SEATTLE — Fatty liver disease has few symptoms but is a serious condition where too much fat builds up within the liver. "This is extremely common," said Hepatologist Dr. Blaire Burman, "One in four Americans has fatty liver disease," and it goes undiagnosed for the vast majority.
It can be caused by alcohol abuse, or it can be classified as nonalcoholic fatty liver disease. The accumulation of fat can cause inflammation of the liver known as steatohepatitis, ultimately leading to liver damage or liver cancer.
Patient Karen Anderson has the disease. "I had abnormal liver enzymes, but they didn't know what was causing them," said Anderson. She described her symptoms as a nauseous feeling and pain underneath her right rib cage.
Dr. Burman is Karen's Hepatologist at Virginia Mason. "The diagnosis is often one of exclusion," she said, "We notice that someone has mildly elevated liver enzymes and maybe, they have risk factors for fatty liver, for example, Diabetes, obesity."
Karen did have metabolic syndrome, Type II Diabetes, high blood pressure, and high cholesterol, but nonalcoholic fatty liver disease was not visible in Karen's family medical history around the time she began to look for answers.
"Nonalcoholic fatty liver disease is really a broad spectrum," said Dr. Burman. "At one end of the spectrum, patients can really store fat in their liver, but they don't have an inflammatory response to that fat and it's really a benign condition, so these patients don't progress to advanced forms of liver disease."
"On the other end of the spectrum, we have something called nonalcoholic steatohepatitis (NASH). It's our patients with NASH that are most at risk for progression to cirrhosis. Once cirrhosis develops, patients are at risk for impairments of the liver function potentially needing a liver transplant, and liver cancer, it's actually a very common complication."
Anderson's diagnosis included NASH, which developed into cirrhosis and ultimately, liver cancer. She had surgery last March to remove the cancerous cells in her liver, and along with lifestyle changes, Anderson has been able to stay on top of her health.
"This really is a silent epidemic," said Dr. Burman. "Our job as doctors is to really identify those patients like Karen who are at risk for the more severe manifestations of the disease, for example, the cirrhosis and the liver cancers, and make sure we're getting those patients into appropriate treatment and monitoring programs."

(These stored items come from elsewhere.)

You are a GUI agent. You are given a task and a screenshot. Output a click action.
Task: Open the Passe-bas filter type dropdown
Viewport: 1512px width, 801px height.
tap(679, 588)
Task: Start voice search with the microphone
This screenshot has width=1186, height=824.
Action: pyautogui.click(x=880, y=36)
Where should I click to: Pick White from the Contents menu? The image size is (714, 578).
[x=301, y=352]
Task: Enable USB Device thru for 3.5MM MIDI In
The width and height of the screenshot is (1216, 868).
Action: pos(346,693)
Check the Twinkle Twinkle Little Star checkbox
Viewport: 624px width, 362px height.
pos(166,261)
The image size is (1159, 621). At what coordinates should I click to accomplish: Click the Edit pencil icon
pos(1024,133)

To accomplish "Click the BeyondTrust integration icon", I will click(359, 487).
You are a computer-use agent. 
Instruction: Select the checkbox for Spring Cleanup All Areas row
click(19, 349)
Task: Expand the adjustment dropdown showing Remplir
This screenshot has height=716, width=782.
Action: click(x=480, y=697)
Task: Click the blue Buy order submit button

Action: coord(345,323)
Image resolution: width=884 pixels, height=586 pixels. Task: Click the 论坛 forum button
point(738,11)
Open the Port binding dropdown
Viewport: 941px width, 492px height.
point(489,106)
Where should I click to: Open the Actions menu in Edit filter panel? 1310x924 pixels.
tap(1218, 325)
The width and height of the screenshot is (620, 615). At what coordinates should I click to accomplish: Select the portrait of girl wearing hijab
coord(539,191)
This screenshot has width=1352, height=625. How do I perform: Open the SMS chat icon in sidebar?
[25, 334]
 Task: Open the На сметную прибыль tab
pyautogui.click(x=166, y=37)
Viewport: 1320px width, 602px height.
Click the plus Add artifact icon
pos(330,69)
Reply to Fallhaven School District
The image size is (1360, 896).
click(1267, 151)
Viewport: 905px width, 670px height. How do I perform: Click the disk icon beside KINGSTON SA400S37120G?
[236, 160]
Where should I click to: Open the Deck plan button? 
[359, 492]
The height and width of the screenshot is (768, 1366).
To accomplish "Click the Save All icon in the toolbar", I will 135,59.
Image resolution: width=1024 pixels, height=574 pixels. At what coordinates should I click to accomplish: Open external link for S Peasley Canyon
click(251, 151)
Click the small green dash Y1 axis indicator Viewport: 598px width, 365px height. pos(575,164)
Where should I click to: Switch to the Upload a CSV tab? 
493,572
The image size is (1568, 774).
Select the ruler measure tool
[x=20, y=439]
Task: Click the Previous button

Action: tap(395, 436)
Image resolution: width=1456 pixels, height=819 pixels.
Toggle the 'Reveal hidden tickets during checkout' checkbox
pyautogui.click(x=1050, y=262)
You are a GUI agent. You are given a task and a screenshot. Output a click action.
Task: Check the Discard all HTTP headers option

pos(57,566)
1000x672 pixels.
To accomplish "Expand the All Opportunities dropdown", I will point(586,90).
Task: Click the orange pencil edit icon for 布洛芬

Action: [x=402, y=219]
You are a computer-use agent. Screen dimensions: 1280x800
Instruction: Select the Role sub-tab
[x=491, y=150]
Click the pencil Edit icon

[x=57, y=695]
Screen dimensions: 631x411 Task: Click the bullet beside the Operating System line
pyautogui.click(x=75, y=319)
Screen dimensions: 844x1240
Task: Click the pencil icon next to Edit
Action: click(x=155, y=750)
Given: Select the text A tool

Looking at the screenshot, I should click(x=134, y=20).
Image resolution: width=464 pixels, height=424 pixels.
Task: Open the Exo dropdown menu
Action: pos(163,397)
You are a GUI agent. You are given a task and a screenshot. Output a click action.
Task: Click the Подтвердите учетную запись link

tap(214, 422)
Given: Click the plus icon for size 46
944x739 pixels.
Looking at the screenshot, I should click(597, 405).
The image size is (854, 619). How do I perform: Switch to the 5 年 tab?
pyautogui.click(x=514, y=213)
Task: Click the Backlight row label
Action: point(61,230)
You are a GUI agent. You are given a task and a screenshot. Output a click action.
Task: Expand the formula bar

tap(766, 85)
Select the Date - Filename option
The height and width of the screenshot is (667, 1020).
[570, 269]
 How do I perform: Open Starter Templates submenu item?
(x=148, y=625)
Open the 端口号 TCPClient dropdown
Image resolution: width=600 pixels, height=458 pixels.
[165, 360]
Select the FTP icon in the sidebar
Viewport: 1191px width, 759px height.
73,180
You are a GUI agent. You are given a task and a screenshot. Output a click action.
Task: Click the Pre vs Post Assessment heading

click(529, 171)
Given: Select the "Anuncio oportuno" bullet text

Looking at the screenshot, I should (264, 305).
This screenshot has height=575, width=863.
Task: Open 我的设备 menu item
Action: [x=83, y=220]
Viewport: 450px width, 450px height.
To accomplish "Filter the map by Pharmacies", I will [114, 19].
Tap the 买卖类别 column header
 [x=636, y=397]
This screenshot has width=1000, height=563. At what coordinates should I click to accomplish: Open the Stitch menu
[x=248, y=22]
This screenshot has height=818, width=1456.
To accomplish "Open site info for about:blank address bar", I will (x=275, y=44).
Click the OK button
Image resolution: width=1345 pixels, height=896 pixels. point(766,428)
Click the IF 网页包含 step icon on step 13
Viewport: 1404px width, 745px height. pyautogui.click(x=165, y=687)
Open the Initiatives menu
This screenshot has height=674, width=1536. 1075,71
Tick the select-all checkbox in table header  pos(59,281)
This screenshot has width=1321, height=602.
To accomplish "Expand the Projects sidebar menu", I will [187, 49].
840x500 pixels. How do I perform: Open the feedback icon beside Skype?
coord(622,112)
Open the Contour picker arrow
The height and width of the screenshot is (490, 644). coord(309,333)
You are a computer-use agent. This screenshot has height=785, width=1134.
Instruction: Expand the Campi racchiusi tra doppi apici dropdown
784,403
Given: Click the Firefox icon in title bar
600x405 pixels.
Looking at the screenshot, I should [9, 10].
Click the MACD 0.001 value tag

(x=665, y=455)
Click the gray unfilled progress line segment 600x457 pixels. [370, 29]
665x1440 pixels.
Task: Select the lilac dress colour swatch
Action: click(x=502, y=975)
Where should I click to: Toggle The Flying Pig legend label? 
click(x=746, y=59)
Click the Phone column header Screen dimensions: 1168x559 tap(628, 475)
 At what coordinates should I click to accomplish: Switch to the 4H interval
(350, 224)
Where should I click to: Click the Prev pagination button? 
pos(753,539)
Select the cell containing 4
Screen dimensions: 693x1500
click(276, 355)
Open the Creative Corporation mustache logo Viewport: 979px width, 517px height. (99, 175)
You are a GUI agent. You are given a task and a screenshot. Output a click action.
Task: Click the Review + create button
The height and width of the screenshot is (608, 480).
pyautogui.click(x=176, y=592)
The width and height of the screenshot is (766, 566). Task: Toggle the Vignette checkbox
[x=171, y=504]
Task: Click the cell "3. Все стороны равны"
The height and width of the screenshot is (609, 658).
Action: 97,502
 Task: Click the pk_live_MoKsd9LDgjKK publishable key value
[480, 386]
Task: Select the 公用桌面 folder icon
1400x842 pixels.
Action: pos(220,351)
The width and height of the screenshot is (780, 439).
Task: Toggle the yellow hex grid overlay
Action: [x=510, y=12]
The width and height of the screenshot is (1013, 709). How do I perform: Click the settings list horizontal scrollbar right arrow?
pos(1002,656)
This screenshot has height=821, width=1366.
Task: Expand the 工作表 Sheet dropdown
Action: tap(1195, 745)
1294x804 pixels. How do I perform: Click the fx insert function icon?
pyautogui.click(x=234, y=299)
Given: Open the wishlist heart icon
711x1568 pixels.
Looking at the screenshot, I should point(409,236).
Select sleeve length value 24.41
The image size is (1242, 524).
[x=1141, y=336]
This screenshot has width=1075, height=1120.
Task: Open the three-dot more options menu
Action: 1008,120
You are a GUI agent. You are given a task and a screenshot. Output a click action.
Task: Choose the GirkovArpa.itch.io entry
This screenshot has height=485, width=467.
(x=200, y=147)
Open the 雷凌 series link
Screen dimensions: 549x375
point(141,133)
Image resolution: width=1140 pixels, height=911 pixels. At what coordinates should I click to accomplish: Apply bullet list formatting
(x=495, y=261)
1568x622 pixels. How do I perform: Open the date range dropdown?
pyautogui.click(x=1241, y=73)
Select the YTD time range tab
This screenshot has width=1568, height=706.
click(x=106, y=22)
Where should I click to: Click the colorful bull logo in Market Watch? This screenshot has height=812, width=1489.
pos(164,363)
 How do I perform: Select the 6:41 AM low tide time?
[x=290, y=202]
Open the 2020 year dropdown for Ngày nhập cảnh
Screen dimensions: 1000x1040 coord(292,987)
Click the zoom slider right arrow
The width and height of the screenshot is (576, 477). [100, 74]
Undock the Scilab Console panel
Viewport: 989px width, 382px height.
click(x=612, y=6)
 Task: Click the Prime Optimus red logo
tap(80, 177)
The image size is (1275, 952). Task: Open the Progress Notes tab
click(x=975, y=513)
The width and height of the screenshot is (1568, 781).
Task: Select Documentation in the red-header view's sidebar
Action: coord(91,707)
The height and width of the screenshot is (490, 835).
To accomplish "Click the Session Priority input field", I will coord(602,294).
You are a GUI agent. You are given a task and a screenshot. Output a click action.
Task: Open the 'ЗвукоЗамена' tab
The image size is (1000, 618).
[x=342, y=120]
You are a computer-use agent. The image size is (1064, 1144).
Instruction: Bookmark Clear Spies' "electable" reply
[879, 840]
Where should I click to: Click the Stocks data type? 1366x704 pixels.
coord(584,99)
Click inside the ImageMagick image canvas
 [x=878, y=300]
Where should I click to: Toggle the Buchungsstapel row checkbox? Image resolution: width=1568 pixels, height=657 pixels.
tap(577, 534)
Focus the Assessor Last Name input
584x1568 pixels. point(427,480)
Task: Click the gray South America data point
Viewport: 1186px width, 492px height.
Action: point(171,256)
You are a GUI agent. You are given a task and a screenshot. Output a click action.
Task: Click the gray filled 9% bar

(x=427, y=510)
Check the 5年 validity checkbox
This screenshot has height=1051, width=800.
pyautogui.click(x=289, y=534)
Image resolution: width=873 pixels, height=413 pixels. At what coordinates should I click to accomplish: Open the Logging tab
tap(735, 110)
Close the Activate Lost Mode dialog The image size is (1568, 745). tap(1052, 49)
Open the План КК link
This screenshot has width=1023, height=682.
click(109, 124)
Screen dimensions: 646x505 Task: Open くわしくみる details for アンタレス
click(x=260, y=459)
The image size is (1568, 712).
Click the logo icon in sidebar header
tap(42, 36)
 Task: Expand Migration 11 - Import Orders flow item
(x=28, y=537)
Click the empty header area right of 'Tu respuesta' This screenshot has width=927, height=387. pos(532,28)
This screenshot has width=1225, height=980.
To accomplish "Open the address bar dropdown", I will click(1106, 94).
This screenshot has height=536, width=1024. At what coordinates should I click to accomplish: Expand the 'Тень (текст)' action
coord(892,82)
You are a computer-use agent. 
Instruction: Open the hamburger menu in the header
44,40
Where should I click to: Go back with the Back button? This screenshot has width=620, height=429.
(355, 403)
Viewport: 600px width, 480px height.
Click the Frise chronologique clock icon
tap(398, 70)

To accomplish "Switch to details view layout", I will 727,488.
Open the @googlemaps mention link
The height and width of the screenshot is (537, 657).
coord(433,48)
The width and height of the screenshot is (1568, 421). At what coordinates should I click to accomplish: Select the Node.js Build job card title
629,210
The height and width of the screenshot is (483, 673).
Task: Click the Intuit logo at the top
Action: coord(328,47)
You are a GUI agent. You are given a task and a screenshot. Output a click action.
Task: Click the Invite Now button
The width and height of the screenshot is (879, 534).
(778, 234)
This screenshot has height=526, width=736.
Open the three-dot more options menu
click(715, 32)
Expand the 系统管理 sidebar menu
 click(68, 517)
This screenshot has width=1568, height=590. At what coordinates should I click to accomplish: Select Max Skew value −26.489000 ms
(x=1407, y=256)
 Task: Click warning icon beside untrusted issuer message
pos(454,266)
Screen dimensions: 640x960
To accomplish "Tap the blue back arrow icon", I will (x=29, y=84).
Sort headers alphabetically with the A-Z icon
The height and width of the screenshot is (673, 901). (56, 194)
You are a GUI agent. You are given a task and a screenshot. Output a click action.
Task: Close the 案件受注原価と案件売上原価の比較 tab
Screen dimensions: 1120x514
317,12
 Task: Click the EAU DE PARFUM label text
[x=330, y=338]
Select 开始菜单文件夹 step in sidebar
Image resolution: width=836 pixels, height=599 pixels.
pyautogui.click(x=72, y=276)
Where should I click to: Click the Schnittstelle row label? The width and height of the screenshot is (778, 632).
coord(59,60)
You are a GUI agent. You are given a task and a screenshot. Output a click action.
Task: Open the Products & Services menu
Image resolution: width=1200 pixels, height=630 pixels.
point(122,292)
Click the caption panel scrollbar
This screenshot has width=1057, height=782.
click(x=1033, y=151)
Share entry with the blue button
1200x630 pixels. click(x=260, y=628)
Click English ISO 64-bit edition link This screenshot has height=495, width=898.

Dr. Burman confirmed that checking for abnormal fatty liver enzymes is part of an annual exam with a primary care doctor. However, not everyone has access to healthcare and a primary care doctor.
"There is a lot you can do," said Dr. Burman. "It's not that this is a list of things you can't do, but smaller amounts of weight loss and small dietary changes, cutting back on sugar, cutting back on simple carbohydrates makes a huge difference."
The overall goal for patients of fatty liver disease is to lose an average of three to five percent of total body weight to reverse the fat accumulation process in the liver.